I’ve found that, in this period of drifting, I can’t remember words. I was looking for the word “arrogant” (re the guy who flipped me off) and couldn’t remember it. I struggled with it for a long time. This is a consistent effect: when I’m in bed, drifting away, my ability to access words is severely impaired.

Something actually changes in the operation of my mind. My brain. Words become elusive.

I look at it as an advance indication of what Alzheimer’s is going to be like, and it is very, very daunting. I’d hate to be in that state all the time.

But…I’m still “me.” My core sense of identity, my “self,” hasn’t changed. And, the next morning, when I’m awake, I can remember words. (Not very well, but better than the night before.)

Be aware of changes in your mental state. But don’t fear them.

(And, no, none of this has anything to do with alcohol!)

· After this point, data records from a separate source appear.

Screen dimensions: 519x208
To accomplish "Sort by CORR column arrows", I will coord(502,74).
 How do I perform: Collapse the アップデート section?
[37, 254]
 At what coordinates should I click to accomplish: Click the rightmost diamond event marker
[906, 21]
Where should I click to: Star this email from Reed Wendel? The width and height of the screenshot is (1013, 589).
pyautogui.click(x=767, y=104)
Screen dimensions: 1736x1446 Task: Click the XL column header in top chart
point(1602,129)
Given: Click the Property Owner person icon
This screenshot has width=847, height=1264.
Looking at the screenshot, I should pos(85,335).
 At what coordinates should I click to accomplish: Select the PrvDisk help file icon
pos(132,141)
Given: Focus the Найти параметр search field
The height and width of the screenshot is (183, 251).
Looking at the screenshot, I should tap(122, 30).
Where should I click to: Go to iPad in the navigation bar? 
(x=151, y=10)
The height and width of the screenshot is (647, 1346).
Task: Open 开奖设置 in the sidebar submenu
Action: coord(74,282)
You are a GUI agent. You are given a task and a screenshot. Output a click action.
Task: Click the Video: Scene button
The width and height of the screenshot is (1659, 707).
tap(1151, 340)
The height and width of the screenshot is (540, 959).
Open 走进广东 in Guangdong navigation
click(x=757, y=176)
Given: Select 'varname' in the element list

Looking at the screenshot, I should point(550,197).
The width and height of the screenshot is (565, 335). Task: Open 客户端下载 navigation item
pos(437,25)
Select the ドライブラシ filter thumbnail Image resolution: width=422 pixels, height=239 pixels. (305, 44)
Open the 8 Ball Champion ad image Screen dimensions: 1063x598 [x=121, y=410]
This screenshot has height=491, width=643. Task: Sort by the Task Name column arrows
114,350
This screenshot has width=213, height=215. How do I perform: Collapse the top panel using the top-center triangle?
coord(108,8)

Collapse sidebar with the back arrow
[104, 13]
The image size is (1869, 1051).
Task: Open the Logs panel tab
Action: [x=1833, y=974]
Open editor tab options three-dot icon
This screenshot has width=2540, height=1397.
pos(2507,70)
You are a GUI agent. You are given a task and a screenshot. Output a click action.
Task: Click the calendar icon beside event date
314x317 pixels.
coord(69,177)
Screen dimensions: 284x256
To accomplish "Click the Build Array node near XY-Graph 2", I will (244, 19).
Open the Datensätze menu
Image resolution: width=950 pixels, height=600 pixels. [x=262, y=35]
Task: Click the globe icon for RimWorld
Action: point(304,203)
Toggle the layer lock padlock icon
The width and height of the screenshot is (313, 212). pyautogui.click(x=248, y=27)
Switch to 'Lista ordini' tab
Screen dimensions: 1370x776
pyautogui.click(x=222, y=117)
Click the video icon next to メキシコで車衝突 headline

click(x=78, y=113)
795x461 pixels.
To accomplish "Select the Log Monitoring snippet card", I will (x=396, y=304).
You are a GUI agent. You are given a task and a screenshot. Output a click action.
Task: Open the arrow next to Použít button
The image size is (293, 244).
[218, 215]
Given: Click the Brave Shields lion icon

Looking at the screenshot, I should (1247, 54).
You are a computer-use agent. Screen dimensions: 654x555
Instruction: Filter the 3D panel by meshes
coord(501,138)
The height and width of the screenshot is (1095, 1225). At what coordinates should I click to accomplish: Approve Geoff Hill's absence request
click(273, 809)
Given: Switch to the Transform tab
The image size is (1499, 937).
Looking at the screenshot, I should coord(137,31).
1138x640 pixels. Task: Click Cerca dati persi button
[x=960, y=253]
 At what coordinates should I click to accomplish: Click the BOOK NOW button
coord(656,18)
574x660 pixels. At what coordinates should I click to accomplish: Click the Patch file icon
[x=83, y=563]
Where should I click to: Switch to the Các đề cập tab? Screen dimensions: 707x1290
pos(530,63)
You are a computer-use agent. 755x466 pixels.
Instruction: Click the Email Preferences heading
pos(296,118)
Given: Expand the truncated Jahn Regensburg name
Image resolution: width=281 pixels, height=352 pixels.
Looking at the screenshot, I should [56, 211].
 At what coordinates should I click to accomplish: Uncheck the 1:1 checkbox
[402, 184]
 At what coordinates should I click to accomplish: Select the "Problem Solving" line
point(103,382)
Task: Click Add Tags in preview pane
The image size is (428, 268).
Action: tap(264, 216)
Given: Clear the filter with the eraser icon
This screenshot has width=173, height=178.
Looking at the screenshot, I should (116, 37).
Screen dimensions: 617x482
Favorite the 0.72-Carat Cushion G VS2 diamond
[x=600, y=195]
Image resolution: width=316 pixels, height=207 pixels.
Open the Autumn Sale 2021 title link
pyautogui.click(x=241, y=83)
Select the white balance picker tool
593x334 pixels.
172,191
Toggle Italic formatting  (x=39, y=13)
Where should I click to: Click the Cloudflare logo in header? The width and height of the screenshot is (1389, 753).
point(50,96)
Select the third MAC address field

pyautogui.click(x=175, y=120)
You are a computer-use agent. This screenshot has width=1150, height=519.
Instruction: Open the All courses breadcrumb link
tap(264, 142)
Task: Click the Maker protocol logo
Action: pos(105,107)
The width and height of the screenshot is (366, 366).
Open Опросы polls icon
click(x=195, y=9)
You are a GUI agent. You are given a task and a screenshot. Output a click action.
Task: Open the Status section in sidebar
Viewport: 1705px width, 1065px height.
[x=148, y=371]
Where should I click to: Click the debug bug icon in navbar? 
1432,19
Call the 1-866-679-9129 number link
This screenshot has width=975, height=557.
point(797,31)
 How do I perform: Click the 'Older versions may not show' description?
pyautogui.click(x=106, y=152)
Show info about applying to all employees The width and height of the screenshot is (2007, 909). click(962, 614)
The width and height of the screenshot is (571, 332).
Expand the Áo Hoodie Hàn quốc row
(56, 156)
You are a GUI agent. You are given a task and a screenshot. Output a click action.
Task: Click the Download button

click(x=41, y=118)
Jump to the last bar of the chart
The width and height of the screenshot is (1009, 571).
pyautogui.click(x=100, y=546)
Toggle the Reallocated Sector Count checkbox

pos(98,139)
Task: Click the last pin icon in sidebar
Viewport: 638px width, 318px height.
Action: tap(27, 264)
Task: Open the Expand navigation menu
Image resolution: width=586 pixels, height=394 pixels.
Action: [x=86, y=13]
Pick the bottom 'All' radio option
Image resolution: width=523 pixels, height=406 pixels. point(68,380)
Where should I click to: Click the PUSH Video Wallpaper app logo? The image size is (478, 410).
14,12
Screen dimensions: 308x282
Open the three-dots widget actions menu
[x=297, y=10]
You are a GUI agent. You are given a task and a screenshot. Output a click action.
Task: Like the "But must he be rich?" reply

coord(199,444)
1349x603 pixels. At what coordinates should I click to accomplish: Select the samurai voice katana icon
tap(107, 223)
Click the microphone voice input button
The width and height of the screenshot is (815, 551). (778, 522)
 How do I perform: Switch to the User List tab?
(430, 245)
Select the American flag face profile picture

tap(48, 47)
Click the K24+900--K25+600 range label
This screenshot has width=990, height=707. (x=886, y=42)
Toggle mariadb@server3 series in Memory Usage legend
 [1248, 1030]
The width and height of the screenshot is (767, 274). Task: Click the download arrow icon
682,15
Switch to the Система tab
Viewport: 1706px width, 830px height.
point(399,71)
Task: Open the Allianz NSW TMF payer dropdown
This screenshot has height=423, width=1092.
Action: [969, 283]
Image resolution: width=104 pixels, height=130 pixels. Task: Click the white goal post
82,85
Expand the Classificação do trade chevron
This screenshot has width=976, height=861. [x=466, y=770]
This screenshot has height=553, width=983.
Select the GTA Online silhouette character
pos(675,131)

It’s normal to be afraid of surgery. But your level is a bit higher (or lower) than most. If you described your level of fear to your doctor and how you can’t seem to stop thinking about it, you might end up with a prescription to take the edge off. You’ll be given a shot to take the edge off before you’re taken from your hospital room to surgery*, but there’s no reason to wait until then if it’s really interfering with your life.

Is it all right if I find that to be clever and hilarious?

  • Talking about the shot before survery always makes me remember Isaac Azimov’s story of thyroid surgery. I’m stifling the urge to repeat it because it would be a hijack. Let’s just say that the shots work.